# Prompt 1:
List every person identified by name in the post about The Shining.
# Prompt 2:
Reproduce the stretch of the post about The Shining from "At this time" through "me to death.".

# Source passage:
**********

The Wizeguy: Enter ‘Room 237’ with Rodney Ascher.

I remember the first time that I saw ‘The Shining’. I was 13 years old. My father, being a hardcore Stephen King fanboy, thought it was essential that me and my brother watch this horror genre diamond with him.

At this time in my life, I had yet to read a Stephen King novel or even watched a Stanley Kubrick film. To say that it was sensory overload is putting it lightly.

It blew my mind- Scanners style! from the fantastic storytelling of the books material to the LONG, brilliantly crafted shots and attention to detail or ambiguity. Not to mention the creepy pacing, the odd sights that make you jump out of you seat and supernatural elements that make chills run up and down your spine. Nothing is overused. When The Shining wants to be scary it is. And when I was a teenager, it scared me to death.

**********

# Data shown:
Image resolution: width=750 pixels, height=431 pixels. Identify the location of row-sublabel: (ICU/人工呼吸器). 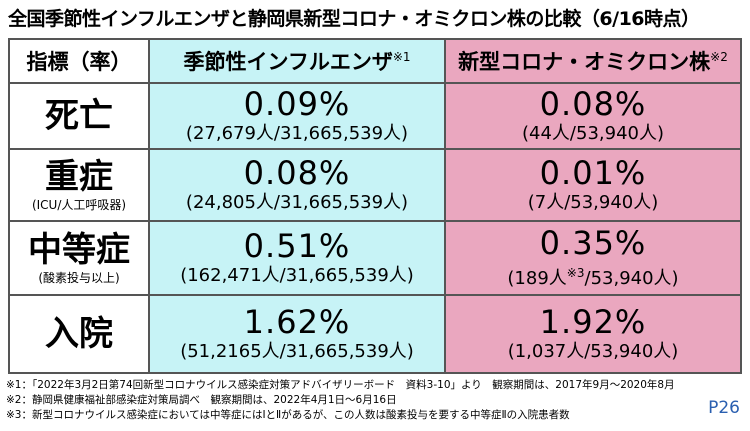
(79, 204).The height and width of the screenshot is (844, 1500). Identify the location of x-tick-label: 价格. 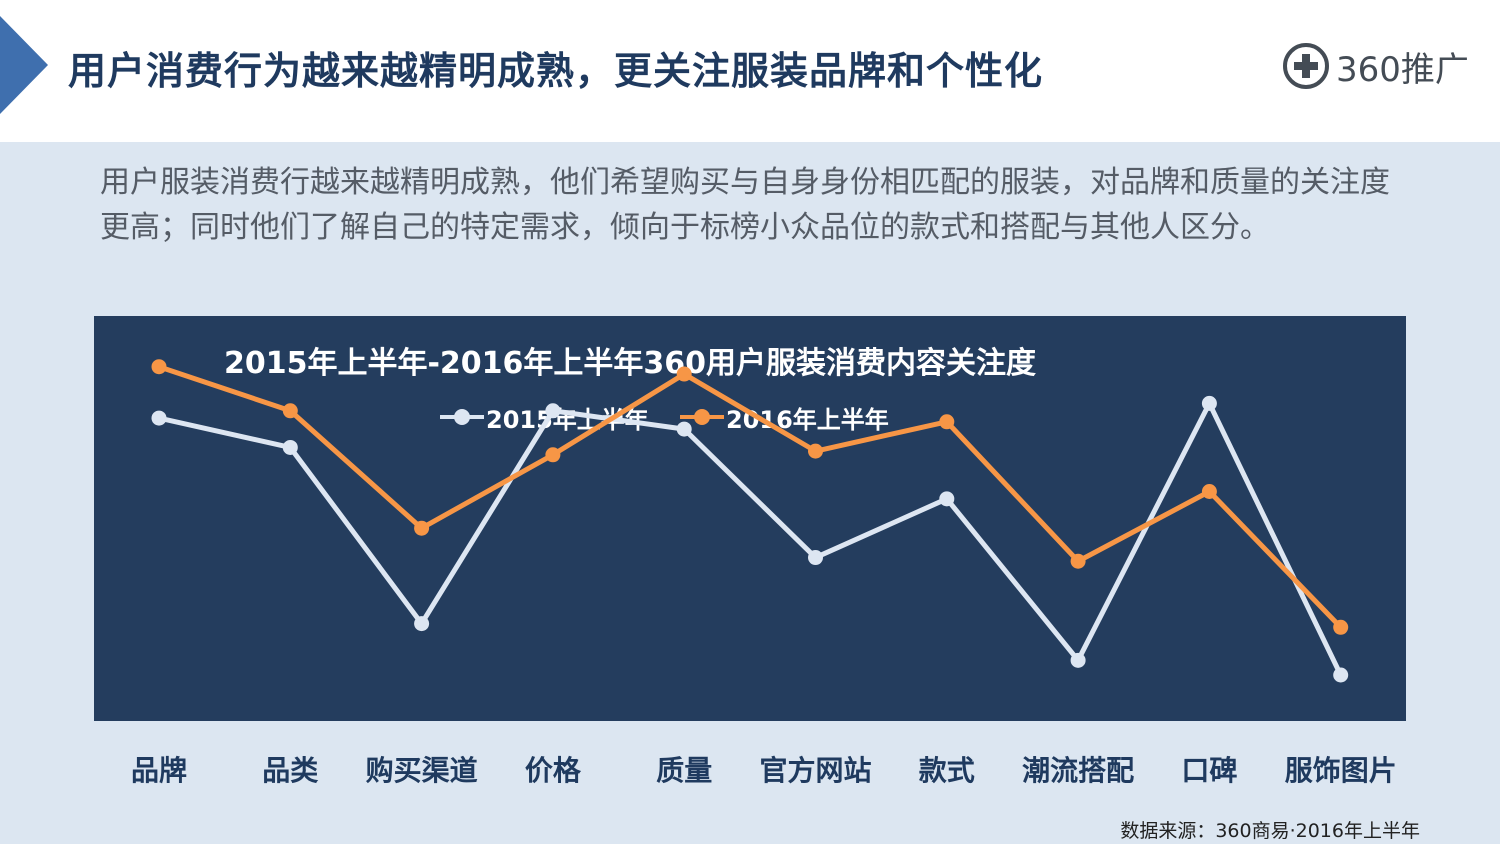
(554, 770).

**********

# Expected output 1:
Rodney Ascher, Stephen King, Stanley Kubrick

# Expected output 2:
At this time in my life, I had yet to read a Stephen King novel or even watched a Stanley Kubrick film. To say that it was sensory overload is putting it lightly.

It blew my mind- Scanners style! from the fantastic storytelling of the books material to the LONG, brilliantly crafted shots and attention to detail or ambiguity. Not to mention the creepy pacing, the odd sights that make you jump out of you seat and supernatural elements that make chills run up and down your spine. Nothing is overused. When The Shining wants to be scary it is. And when I was a teenager, it scared me to death.